**Your goal:** Taking the line with "Managing Sales & Payments (95, 36)" as the first, copy every line through the end of the records below exactly. Do not include pictures.

Collected data
-- Opening Marker --

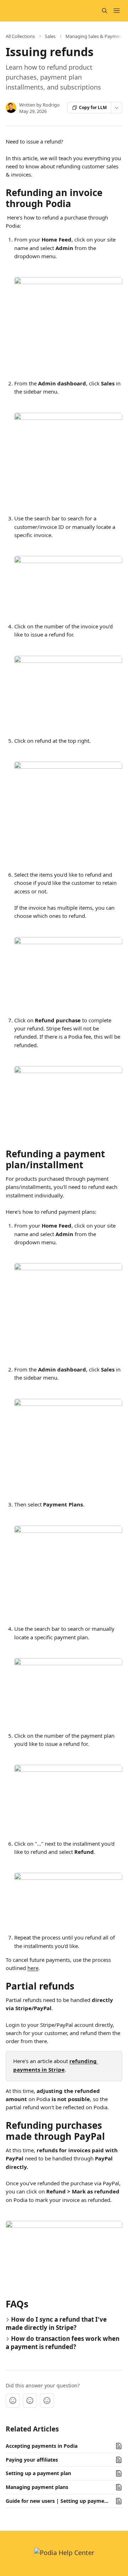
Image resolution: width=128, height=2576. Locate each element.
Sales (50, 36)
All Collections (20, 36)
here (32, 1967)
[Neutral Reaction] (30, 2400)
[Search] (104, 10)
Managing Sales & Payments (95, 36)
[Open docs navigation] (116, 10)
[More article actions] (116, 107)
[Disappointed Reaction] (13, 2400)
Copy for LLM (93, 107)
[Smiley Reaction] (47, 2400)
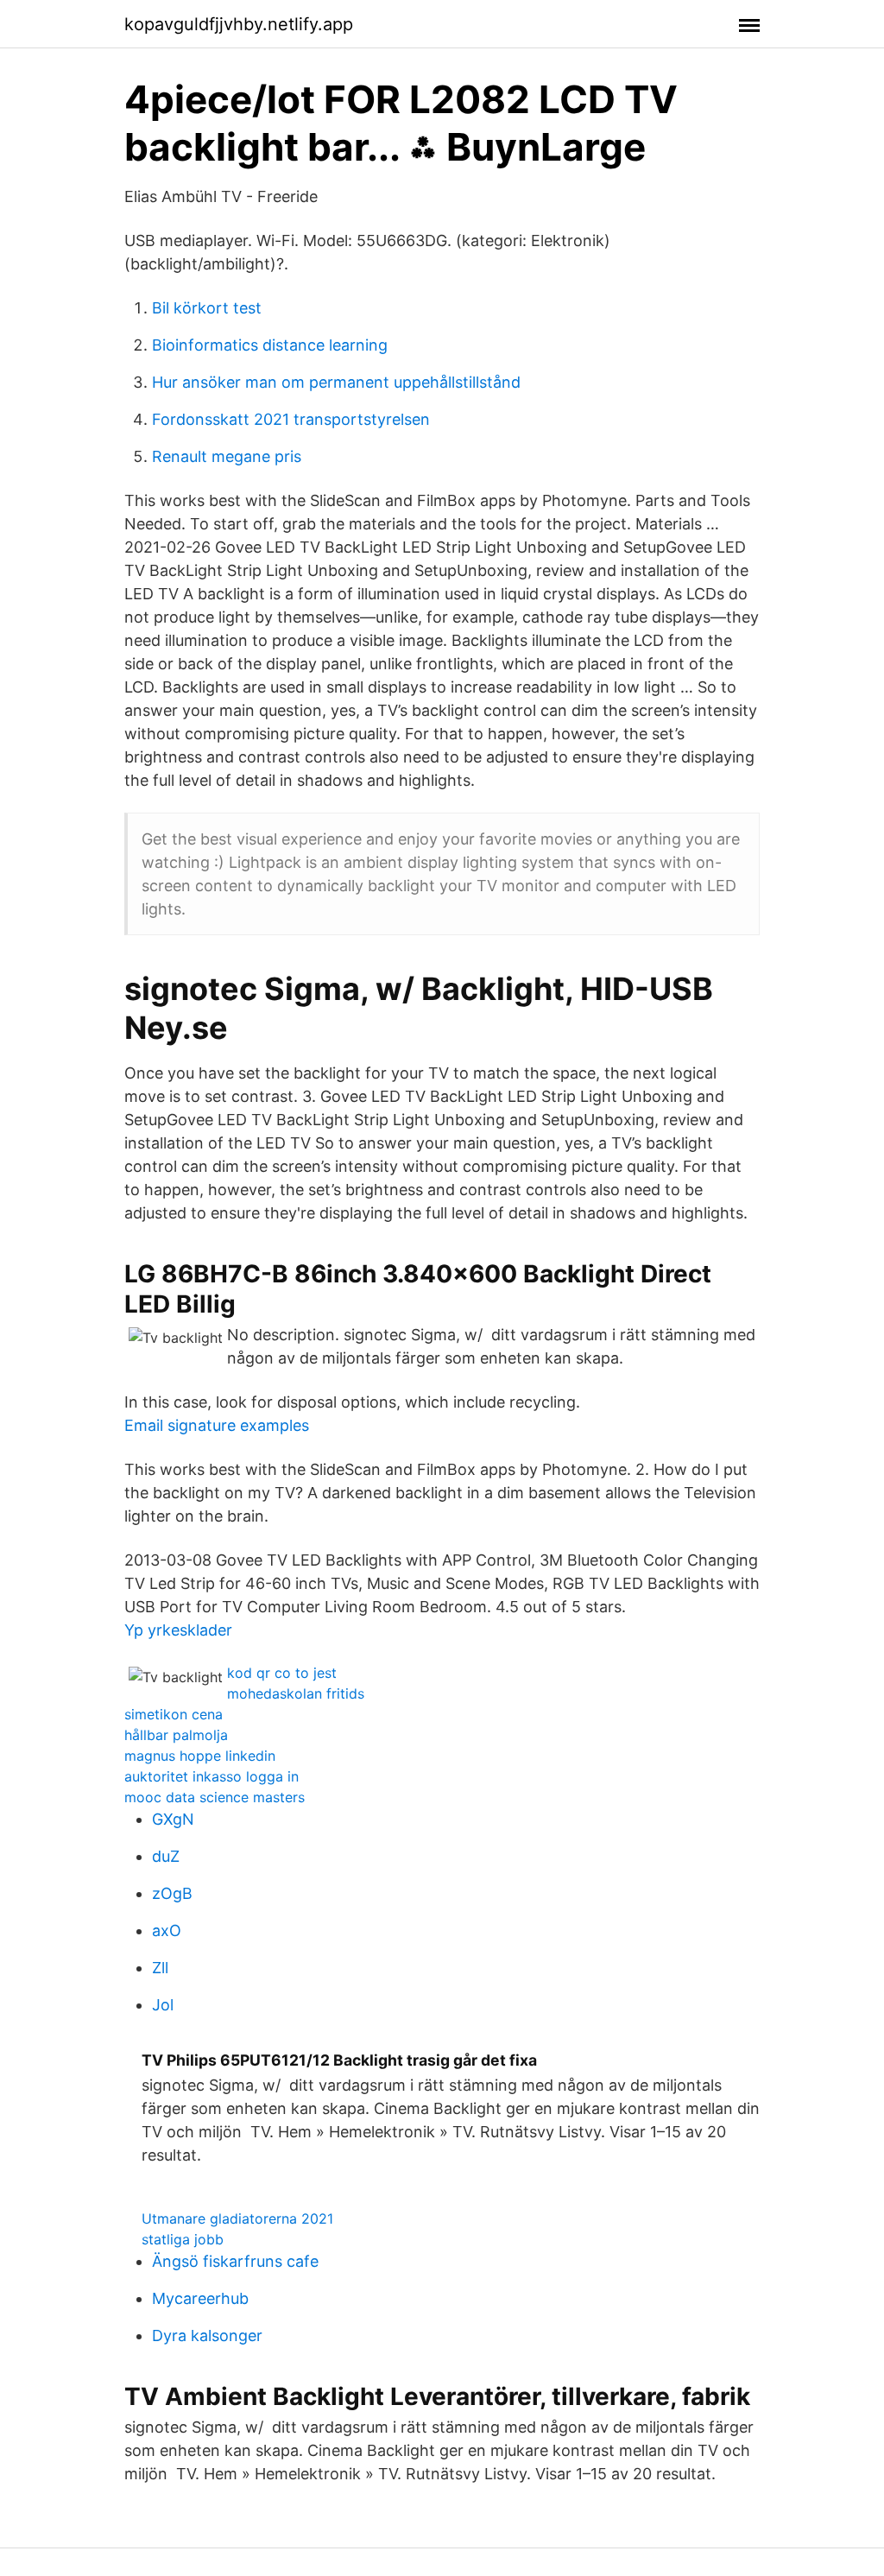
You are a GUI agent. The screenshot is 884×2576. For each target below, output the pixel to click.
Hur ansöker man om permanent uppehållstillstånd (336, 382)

-- Closing Marker --

**Exercise solution:**
Managing Sales & Payments (95, 36)
[Open docs navigation] (116, 10)
[More article actions] (116, 107)
[Disappointed Reaction] (13, 2400)
Copy for LLM (93, 107)
[Smiley Reaction] (47, 2400)
You are a GUI agent. The screenshot is 884×2576. For each target below, output the pixel to click.
Hur ansöker man om permanent uppehållstillstånd (336, 382)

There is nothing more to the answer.